LAB 4A: If the Line Fits…

Lab 4A - If the line fits ...

Directions: Follow along with the slides, completing the questions in blue on your computer, and answering the questions in red in your journal.

How to make predictions

  • Anyone can make predictions.

    – Data scientists use data to inform their predictions by using the information learned from the sample to make predictions for the whole population.

  • In this lab, we'll learn how to make predictions by finding the line of best fit.

    – You will also learn how to use the information from one variable to make predictions about another variable.

Predicting heights

  • (1) Write and run code using the data() function to load the arm_span data.

  • This data comes from a sample of 90 people in the Los Angeles area.

    – The measurements of height and armspan are in inches.

    – A person's armspan is the maximum distance between their fingertips when they spread their arms out wide.

  • (2) Write and run code making a plot of the height variable.

    (3) If you had to predict the height of someone in the Los Angeles area, what single height would you choose and why?

    (4) Would you describe this as a good guess? What might you try to improve your predictions?

Predicting heights knowing arm spans

  • (5) Write and run code creating two subsets of our arm_span data:

    – One for armspan >= 61 and armspan <= 63.

    – A second for armspan >= 64 and armspan <= 66.

  • (6) Write and run code creating a histogram for the height of people in each subset.

  • Answer the following based on the data:

    (7) What height would you predict if you knew a person had an armspan around 62 inches?

    (8) What height would you predict if you knew a person had an armspan around 65 inches?

    (9) Does knowing someone's armspan help you predict their height? Why or why not?

Fitting lines

  • Notice that there is a trend that people with a larger armspan also tend to have a larger mean height.

    – One way of describing this sort of trend is with a line.

  • Data scientists often fit lines to their data to make predictions.

    – What we mean by fit is to come up with a line that's close to as many of the data points as possible.

  • (10) Write and run code creating a scatterplot for height and armspan. Then run the following code.

    add_line()
    
  • On the Plot pane, click two data points to draw a line through.

  • NOTE: Watch the following video if you are experiencing difficulties obtaining your line https://youtu.be/pGqXHGhhwJ8

  • If you are unsuccessful using the add_line() function, refer to the next slide to learn how to use the get_line() function.

get_line()

  • The get_line() function does not rely on clicking on the scatterplot to choose points, but rather on you providing the points manually.

  • For example, let's say you want to obtain the equation of the line that passes through the points (59,60) and (68,67). This is how you would use the get_line() function:

    get_line(c(59,60), c(68,67))
    
    ##      intercept       slope
    ##     14.1111111   0.7777778
    
  • Notice the output is the y-intercept and the slope of your line.
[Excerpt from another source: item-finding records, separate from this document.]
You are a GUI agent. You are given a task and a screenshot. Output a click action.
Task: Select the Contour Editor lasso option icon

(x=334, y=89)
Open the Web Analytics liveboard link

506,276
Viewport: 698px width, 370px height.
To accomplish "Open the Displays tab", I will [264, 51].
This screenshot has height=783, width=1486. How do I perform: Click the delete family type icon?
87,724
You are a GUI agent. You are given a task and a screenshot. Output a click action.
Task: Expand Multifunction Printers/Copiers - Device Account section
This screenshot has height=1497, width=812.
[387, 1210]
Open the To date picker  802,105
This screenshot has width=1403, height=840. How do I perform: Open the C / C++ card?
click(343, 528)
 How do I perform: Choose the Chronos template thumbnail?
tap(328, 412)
  • Now you can use the add_line() function to include the line in your scatterplot.

    add_line(intercept = 14.1111111, slope = 0.7777778)
    
  • If your line doesn't quite fit the way you want it, try another ordered pair or make modifications to the existing equation.

Predicting with lines

  • (11) Draw a line that you think is a good fit and write down its equation.

  • (12) Using your equation: Predict how tall a person with a 62-inch armspan and a person with a 65-inch armspan would be.

  • Using a line to make predictions also lets us make predictions for armspans that aren't in our data.

    (13) How tall would you predict a person with a 63.5-inch armspan to be?

    (14) Compare your answers with a neighbor. Did both of you come up with the same equation for a line? If not, can you tell which line fits the data best?